Kachess Lake (/kVtSis/) is a lake and reservoir along the course of the Kachess River in Kittitas County, Washington, United States. The upper part of the lake, north of a narrows, is called Little Kachess Lake. The Kachess River flows into the lake from the north, and out from the south. Kachess Lake is the middle of the three large lakes which straddle Interstate 90 north of the Yakima River in the Cascade Range. The other two are Cle Elum Lake, the easternmost which is also north of I-90 and Keechelus Lake, the westernmost, which is south of I-90.

Kachess Lake is part of the Columbia River basin, the Kachess River being a tributary of the Yakima River, which is a tributary to the Columbia River.

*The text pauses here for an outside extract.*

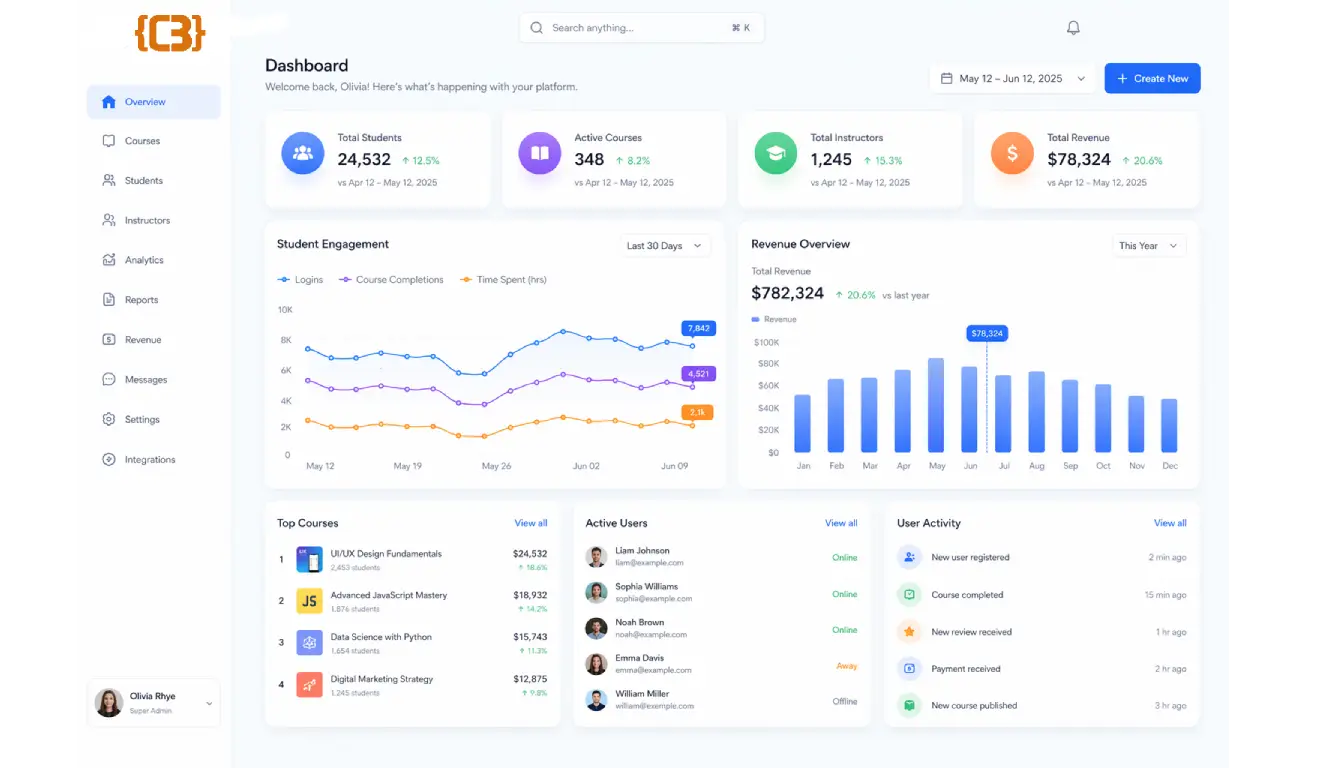Open the notification bell
The width and height of the screenshot is (1325, 768).
click(x=1073, y=27)

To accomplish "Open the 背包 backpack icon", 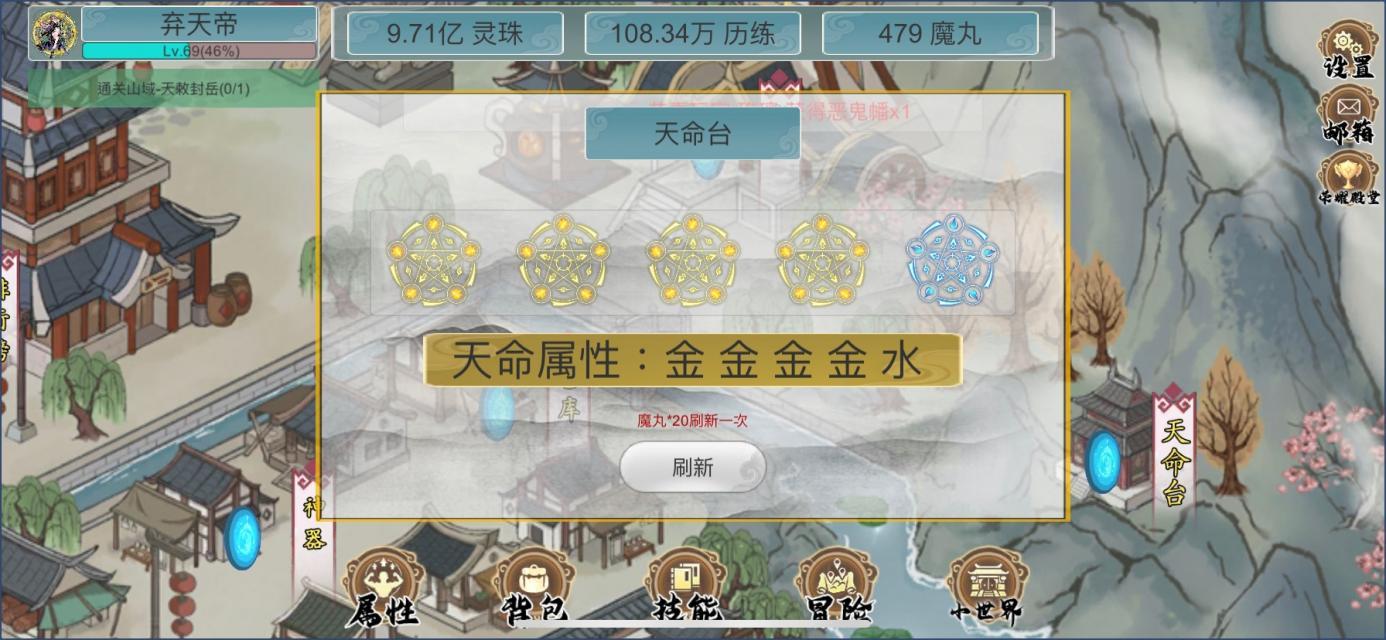I will click(535, 588).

The lake is used as a storage reservoir for the Yakima Project, an irrigation project run by the United States Bureau of Reclamation. Although a natural lake, Kachess Lake's capacity and discharge is controlled by Kachess Dam, a 115 ft high earthfill structure built in 1912. The discharge channel for Kachess Reservoir is 2,877 feet long and was constructed from the natural lake to the intake structure of the dam's outlet works, approximately 1800 feet downstream and at a lower elevation than the original lake outlet. The intent of the lowered outlet works was to put all of the average annual runoff into service by adding an additional 76,000 acre-feet of natural lake water. As a storage reservoir, Kachess Lake's active capacity is 239,000 acre.ft.

The name Kachess comes from a Native American term meaning "more fish", in contrast to Keechelus Lake, whose name means "few fish".